New Jersey Roads - I-280


RIDOT's latest victim: I-280 falls to Square-Shield Syndrome.


I-280 is mostly a six- to eight-lane freeway that never stops moving. In Newark, it becomes a four-lane freeway that always stops moving. This has nothing to do with the Stickel Bridge, one of the last drawbridges on the Interstate Highway System, but rather, the fact that the viaduct leading up to it is only four lanes tends to cause the problems. This wasn't because of design, this was because of circumstance. The NJ 58 viaduct opened from Orange Avenue, just east of current Exit 13, eastward in 1949 as NJ 25A, across the Stickel Bridge and down to Harrison St. at current Exit 16. It then became NJ 58 in 1953, and briefly had a sister route named NJ 158 (a converted railroad drawbridge to the south that was then torn down).
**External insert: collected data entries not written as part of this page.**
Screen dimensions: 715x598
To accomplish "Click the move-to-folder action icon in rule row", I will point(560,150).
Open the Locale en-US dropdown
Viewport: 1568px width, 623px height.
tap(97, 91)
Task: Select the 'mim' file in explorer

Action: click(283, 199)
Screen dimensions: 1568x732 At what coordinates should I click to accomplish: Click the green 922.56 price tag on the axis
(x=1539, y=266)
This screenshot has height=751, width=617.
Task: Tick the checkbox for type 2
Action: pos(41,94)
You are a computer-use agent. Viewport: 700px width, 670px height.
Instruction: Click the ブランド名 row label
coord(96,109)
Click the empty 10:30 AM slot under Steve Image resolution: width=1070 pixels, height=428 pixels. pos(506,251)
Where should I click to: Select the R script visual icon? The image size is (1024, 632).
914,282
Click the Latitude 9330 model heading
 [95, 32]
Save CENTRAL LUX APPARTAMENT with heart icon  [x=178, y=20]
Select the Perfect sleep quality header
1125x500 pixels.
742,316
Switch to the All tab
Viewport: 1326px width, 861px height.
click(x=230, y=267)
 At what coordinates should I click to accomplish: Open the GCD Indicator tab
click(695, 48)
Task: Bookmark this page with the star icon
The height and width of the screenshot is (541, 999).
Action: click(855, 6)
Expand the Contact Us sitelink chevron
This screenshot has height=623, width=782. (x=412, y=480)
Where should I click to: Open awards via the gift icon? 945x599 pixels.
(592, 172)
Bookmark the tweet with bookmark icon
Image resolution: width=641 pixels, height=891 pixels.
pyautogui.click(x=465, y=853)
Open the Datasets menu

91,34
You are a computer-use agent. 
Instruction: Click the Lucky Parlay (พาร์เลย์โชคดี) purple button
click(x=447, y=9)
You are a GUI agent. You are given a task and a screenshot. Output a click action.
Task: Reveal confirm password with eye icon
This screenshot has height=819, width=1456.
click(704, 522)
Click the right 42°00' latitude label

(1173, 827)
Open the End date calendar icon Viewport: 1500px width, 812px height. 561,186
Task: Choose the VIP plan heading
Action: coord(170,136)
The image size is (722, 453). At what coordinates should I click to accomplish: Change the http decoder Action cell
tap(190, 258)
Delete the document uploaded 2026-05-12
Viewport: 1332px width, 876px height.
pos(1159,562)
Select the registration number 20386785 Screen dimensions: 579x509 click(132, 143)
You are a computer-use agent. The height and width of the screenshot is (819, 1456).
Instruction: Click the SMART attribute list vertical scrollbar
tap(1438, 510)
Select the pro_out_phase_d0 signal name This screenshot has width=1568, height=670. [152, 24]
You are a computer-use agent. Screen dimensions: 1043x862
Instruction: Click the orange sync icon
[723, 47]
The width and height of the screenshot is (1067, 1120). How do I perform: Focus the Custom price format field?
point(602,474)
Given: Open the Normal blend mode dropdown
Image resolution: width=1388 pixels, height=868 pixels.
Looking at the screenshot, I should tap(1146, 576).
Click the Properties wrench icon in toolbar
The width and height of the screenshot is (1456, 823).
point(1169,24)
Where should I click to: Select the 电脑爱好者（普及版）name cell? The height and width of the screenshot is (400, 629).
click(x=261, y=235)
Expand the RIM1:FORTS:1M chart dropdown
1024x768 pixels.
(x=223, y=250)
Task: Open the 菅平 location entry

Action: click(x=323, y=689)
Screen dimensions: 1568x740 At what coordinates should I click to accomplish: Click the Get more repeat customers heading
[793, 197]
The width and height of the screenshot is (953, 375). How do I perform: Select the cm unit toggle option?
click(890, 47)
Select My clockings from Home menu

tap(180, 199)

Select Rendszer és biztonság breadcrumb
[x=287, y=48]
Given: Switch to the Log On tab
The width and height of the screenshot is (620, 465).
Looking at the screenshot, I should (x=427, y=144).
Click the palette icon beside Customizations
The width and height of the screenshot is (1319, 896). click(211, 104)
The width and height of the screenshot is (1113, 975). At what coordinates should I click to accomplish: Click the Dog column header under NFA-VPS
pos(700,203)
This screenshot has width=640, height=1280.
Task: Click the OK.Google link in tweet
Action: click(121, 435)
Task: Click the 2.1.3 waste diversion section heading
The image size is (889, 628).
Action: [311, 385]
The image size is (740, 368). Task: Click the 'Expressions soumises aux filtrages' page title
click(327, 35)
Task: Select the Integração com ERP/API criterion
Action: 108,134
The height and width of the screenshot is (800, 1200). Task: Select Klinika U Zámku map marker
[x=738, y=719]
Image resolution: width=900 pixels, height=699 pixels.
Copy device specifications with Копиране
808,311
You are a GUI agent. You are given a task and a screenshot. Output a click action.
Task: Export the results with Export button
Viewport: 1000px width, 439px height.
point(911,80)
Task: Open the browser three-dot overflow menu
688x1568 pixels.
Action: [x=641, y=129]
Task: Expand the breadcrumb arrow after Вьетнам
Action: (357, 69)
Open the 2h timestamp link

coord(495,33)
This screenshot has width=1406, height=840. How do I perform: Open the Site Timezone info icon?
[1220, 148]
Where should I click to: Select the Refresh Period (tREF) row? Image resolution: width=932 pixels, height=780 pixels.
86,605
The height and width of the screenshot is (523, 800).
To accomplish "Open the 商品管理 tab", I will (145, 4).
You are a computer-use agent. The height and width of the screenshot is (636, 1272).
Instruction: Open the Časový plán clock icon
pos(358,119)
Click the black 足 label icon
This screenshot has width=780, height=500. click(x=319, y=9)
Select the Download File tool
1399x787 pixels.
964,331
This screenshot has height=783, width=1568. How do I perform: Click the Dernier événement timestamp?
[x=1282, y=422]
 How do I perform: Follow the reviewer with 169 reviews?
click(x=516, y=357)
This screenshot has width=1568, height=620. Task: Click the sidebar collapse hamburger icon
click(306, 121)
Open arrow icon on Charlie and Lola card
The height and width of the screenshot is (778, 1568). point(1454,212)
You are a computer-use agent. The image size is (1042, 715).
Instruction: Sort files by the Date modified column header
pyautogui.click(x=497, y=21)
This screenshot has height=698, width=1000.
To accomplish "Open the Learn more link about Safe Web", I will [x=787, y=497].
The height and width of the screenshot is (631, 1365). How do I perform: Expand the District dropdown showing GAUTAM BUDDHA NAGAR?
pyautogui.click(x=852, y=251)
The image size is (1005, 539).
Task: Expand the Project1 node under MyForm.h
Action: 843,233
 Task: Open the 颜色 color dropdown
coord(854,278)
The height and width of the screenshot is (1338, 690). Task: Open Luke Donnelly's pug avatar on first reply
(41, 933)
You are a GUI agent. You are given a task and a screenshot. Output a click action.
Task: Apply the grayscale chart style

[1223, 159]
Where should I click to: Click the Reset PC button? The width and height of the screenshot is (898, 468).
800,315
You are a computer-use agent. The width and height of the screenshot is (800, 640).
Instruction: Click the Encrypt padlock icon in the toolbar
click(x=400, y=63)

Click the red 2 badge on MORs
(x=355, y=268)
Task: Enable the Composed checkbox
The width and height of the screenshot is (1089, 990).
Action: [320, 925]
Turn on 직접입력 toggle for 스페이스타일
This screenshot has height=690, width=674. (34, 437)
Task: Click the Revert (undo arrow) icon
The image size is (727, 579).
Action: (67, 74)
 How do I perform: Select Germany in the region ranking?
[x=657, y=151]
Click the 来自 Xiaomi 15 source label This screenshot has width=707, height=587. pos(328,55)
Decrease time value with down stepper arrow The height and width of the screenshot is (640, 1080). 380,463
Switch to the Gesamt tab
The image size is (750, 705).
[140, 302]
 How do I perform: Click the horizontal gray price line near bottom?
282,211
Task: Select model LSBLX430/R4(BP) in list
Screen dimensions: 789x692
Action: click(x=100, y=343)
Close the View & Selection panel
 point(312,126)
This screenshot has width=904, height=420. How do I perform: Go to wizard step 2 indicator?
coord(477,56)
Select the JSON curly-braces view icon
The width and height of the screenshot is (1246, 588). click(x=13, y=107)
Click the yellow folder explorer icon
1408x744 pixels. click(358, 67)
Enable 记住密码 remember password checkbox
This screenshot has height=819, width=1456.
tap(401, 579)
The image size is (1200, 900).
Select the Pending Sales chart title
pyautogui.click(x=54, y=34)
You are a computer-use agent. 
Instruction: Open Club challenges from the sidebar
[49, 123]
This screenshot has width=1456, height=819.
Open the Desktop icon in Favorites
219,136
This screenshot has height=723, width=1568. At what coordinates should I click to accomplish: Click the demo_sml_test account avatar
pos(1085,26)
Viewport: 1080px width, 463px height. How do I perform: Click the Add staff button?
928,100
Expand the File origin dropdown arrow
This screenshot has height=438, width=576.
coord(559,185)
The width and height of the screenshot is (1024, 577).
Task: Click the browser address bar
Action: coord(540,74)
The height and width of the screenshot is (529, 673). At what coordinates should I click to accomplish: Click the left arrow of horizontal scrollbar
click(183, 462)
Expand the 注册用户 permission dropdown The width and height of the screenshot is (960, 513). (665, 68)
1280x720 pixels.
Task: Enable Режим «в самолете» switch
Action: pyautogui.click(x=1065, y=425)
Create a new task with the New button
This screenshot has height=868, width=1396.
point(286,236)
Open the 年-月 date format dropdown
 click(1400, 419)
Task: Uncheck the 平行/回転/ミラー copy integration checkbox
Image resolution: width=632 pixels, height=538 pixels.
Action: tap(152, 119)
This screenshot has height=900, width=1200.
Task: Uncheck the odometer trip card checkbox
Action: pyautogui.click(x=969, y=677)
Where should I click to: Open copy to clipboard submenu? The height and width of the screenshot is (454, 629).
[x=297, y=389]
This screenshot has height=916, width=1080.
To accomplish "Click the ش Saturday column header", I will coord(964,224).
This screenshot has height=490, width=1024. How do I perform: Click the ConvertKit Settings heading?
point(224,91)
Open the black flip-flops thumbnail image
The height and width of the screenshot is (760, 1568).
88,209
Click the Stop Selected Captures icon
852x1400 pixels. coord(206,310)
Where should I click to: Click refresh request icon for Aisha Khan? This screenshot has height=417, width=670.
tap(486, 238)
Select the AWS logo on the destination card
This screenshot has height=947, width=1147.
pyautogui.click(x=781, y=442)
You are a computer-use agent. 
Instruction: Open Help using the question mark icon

I-280 didn't come tearing through Essex County (and I do mean through in the case of Orange/East Orange) until 1971, and between the historic Old North Church (photo at right) and the New Jersey Transit railroad tracks, there was simply no room to expand 58 or bring it up to date. The only piece of NJ 58 that hasn't been entirely coopted by I-280 (and even the curb on 280 is original) is a tiny stub over the railroad tracks at the very western end of Orange Avenue, and I do link to photos of that stub below. That history explains why the highway has no shoulders, 500-foot weave areas, unsigned merges, and stop signs on entrance ramps. It also explains why most of the Newark-side ramps are EB on/WB off - the viaduct was really only intended for cross-river traffic, not cross-town.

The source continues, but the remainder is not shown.